_WORK REQUEST_: Output each line of the data word for word, from the first through the line that holds "Läs mer (716, 251)", and leave off whatever follows.

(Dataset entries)
--- START ---
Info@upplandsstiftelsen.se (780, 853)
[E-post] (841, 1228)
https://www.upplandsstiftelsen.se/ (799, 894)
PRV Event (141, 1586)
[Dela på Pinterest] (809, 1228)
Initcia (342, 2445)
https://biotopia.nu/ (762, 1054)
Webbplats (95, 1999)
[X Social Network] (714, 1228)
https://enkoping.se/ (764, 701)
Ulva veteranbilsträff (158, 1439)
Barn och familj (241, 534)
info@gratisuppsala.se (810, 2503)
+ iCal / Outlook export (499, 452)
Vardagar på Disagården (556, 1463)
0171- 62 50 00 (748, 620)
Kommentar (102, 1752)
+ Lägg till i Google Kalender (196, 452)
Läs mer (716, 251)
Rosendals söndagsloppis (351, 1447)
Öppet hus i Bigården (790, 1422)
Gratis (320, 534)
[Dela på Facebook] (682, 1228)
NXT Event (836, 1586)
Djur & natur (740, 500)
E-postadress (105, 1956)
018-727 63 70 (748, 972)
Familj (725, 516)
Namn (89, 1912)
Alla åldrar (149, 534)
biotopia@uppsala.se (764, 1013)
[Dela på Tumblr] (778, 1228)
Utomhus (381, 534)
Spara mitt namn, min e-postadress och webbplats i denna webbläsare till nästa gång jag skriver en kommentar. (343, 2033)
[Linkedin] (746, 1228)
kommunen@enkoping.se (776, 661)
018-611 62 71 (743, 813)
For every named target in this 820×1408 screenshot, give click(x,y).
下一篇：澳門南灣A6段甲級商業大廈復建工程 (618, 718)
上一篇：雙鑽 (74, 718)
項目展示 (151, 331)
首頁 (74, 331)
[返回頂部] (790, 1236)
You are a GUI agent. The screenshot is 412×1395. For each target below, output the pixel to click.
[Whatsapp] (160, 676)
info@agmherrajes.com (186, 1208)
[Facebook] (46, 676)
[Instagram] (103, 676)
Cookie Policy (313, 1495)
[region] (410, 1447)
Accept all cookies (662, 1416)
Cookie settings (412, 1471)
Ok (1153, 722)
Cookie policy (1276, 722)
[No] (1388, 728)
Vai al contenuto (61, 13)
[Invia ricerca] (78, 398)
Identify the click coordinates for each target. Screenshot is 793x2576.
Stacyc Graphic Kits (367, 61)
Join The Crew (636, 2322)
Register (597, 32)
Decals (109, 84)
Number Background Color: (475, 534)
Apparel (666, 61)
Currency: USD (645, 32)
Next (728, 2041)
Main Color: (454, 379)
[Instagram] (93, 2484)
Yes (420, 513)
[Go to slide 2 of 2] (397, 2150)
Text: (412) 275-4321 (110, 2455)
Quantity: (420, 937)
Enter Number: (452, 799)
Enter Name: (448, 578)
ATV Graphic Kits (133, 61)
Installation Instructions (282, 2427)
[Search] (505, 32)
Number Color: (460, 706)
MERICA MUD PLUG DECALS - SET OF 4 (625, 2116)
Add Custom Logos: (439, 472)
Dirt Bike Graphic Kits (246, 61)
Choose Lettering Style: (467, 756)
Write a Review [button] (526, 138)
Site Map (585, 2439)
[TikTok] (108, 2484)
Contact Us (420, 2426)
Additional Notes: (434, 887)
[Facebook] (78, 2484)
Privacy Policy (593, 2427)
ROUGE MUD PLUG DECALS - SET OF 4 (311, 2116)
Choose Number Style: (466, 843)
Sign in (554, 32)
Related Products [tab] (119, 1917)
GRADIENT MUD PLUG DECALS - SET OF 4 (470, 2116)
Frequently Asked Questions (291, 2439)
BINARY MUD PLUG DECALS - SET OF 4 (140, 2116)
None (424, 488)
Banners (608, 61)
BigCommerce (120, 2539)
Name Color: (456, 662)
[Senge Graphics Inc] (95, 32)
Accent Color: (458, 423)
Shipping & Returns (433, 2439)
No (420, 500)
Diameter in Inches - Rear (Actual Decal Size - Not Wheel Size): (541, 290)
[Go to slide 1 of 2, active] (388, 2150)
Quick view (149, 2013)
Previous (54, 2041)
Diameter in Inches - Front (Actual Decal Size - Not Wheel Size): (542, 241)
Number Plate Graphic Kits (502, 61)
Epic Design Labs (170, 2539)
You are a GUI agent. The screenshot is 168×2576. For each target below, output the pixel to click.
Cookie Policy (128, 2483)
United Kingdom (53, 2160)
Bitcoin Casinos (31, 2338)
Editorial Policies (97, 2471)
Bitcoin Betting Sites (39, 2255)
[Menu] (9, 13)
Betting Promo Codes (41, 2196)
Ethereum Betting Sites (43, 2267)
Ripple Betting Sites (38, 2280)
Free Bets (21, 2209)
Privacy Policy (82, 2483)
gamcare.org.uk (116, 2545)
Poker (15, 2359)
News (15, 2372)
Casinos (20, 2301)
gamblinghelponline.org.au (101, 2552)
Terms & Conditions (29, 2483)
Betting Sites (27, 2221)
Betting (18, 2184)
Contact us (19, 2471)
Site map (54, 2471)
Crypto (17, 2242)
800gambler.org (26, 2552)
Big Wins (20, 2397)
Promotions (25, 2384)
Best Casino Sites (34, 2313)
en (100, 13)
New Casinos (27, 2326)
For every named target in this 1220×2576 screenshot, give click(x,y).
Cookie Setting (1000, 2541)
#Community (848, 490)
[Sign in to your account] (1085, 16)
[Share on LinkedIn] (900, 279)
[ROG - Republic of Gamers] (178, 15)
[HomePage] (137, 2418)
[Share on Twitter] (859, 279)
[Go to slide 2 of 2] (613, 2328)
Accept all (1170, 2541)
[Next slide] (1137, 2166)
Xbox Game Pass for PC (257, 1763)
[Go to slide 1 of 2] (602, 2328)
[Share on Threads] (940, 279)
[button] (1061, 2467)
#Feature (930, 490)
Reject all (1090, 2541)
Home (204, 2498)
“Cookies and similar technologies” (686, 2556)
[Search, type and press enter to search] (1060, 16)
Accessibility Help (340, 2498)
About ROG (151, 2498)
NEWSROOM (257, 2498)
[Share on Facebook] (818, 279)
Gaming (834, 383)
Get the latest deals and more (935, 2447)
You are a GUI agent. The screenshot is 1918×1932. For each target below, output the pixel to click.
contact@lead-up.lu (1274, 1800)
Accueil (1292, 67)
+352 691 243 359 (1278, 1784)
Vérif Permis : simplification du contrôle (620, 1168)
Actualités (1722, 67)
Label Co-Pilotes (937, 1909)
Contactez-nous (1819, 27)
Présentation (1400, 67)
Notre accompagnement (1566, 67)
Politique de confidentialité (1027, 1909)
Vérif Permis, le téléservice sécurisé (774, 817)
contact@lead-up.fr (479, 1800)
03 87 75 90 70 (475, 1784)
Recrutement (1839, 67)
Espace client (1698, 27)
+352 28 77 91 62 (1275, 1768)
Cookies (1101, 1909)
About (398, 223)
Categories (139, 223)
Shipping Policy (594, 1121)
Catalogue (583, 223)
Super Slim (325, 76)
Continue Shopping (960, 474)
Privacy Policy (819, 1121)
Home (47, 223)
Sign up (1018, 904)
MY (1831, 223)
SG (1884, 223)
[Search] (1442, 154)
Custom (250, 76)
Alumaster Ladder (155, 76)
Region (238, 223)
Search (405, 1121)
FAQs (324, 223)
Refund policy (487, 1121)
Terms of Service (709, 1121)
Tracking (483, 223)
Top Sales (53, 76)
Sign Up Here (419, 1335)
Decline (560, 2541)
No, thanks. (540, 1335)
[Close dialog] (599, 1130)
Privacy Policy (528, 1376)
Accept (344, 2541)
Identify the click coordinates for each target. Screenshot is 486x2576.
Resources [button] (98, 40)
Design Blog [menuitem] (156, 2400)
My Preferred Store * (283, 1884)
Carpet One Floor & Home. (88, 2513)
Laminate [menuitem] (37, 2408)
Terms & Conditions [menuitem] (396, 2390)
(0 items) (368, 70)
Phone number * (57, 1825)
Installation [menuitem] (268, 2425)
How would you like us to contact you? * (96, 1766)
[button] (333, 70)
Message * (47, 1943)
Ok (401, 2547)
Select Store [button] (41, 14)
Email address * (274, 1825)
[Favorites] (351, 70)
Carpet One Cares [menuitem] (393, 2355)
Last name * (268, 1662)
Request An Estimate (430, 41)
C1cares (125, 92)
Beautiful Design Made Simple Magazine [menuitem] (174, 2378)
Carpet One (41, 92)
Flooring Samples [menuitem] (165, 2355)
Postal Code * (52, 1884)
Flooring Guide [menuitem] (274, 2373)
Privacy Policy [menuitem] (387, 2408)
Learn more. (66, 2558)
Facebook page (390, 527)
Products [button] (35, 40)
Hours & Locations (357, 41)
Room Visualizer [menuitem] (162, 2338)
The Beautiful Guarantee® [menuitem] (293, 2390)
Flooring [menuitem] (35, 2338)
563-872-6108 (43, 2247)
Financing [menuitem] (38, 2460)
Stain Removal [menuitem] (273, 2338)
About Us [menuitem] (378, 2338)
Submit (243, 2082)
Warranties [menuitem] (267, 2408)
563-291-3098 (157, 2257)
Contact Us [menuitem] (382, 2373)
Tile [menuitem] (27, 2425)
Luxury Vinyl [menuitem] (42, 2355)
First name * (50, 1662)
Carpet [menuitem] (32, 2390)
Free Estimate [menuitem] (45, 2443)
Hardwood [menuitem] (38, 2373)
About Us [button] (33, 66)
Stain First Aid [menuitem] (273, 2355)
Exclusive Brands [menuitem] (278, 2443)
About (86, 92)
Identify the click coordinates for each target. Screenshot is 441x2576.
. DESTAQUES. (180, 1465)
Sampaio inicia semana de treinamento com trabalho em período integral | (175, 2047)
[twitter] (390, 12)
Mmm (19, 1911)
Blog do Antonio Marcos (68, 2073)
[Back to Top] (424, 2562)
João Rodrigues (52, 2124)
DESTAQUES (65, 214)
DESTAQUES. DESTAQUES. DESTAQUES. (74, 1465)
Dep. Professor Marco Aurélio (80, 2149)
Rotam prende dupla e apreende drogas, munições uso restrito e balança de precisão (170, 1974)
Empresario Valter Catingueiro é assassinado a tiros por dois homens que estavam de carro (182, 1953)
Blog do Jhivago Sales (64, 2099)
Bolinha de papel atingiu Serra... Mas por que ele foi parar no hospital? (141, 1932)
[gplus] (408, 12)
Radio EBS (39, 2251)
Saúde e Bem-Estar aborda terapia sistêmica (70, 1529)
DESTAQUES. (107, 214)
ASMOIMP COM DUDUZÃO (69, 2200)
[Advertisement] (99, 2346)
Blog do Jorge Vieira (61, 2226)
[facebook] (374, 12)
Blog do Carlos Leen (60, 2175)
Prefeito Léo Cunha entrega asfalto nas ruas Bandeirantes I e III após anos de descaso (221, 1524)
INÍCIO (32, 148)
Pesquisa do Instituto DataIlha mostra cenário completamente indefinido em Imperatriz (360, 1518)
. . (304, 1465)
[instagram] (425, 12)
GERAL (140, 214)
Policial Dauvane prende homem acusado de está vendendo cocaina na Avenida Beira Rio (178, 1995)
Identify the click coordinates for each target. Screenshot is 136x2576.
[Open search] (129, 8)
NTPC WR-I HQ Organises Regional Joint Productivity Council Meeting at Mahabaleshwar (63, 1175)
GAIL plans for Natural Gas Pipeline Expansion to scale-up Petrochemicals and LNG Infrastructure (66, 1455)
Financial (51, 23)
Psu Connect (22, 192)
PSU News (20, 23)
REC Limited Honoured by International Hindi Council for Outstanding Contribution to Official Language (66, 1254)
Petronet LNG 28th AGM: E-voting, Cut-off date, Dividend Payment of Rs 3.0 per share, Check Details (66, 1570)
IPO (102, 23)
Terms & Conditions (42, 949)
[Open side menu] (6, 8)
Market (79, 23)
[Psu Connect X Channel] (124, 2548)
--- END ---
_TASK ANSWER_:
Info@upplandsstiftelsen.se (780, 853)
[E-post] (841, 1228)
https://www.upplandsstiftelsen.se/ (799, 894)
PRV Event (141, 1586)
[Dela på Pinterest] (809, 1228)
Initcia (342, 2445)
https://biotopia.nu/ (762, 1054)
Webbplats (95, 1999)
[X Social Network] (714, 1228)
https://enkoping.se/ (764, 701)
Ulva veteranbilsträff (158, 1439)
Barn och familj (241, 534)
info@gratisuppsala.se (810, 2503)
+ iCal / Outlook export (499, 452)
Vardagar på Disagården (556, 1463)
0171- 62 50 00 (748, 620)
Kommentar (102, 1752)
+ Lägg till i Google Kalender (196, 452)
Läs mer (716, 251)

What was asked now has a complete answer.